一般講演(ポスター発表) P2-428 (Poster presentation)

高緯度北極ミツユビカモメ営巣崖の崖錐土壌の高い硝化・脱窒能

*林健太郎(農環研), 田邊優貴子(極地研), 小野圭介(農環研), Maarten JJE Loonen(フローニンゲン大), 内田雅己(極地研), 早津雅仁(農環研)

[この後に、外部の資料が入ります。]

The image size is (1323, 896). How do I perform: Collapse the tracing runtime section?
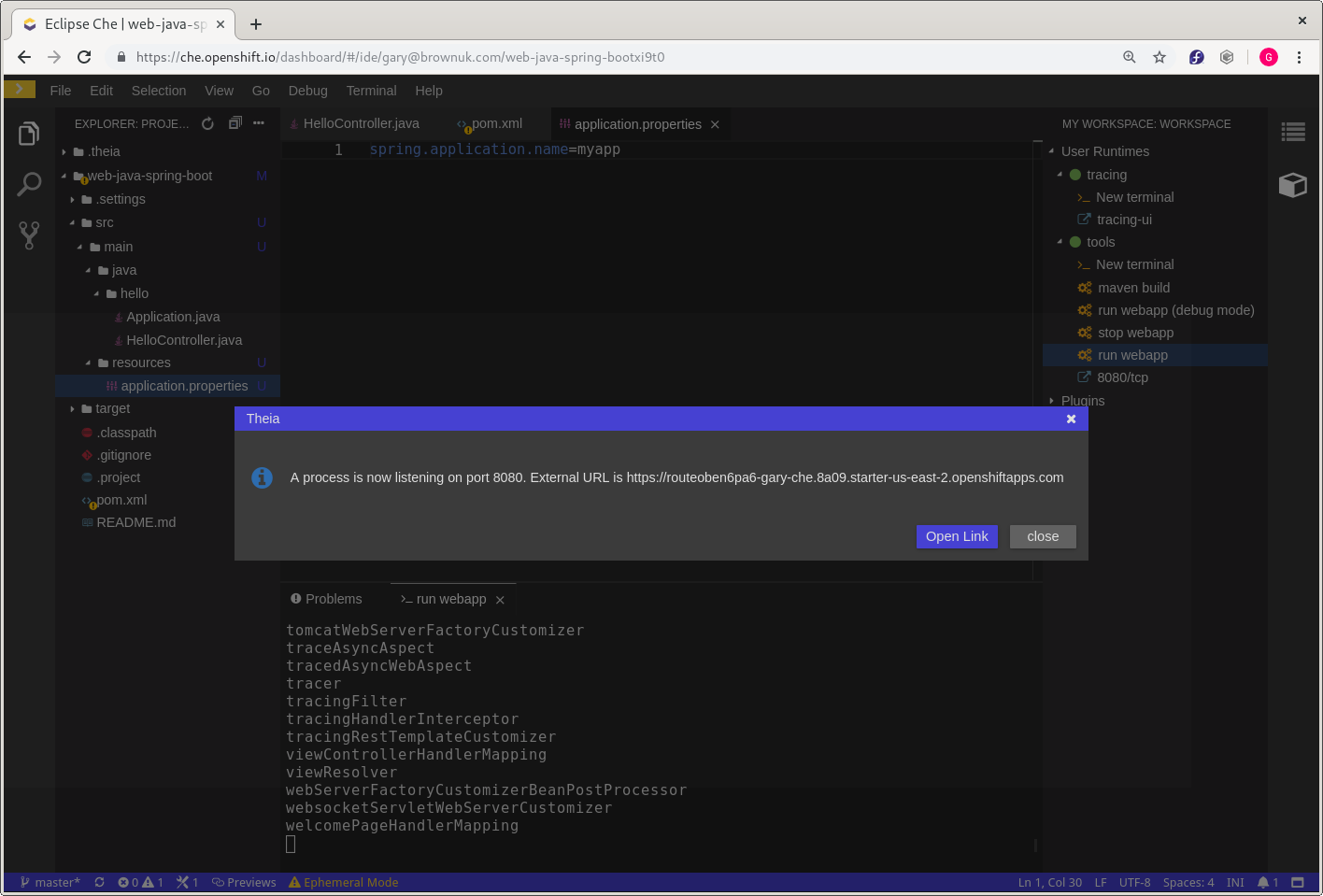point(1060,175)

海鳥営巣地は海から陸への物質輸送が生じるユニークな場であり,生物生産が遅いツンドラ生態系では特に窒素循環のホットスポットになると予想される.本研究は,スバールバル諸島ブロムストランド島北岸の海鳥営巣崖(ミツユビカモメ約400番い,フルマカモメ少数)を対象とし,直下の崖錐土壌の硝化・脱窒能および現地の一酸化二窒素(N2O)放出実態の解明を目的とした.営巣崖に接する崖錐は,基部標高約20m,上端標高約150m,傾斜約40°である.崖錐上部(U,標高約140m),中部(M,約100m),および下部(L,約50m),また,崖錐の北東にあり,20世紀後半まで氷河に覆われていた対照地(C,約20m)に各3箇所の調査地点を設けた.各調査地点において土壌採取およびN2Oフラックス測定を3連で行い,土壌試料はコンポジットした.硝化・脱窒能は生土,N2Oフラックスは採取ガスを日本に持ち帰り定量した.硝化・脱窒能は2段階の温度条件(10,20℃)で求めた.崖錐土壌は有機質で,硝化・脱窒能はきわめて高く,営巣崖に近いUで最も高かった.10℃の硝化能はUで944 ± 278(標準偏差),Cで0.98 ± 0.13,同じく脱窒能はUで4880 ± 1060,Cで8.8 ± 3.0 ng N g–1乾土 hr–1であった.10℃に対する20℃の硝化能と脱窒能はそれぞれ約2.6,2.2倍高かった.現地ではN2O放出が確認され,崖錐土壌は大きな値を示した.放出フラックスはUで0.67 ± 0.45,Cで0.037 ± 0.049 ng N cm–2 hr–1であった.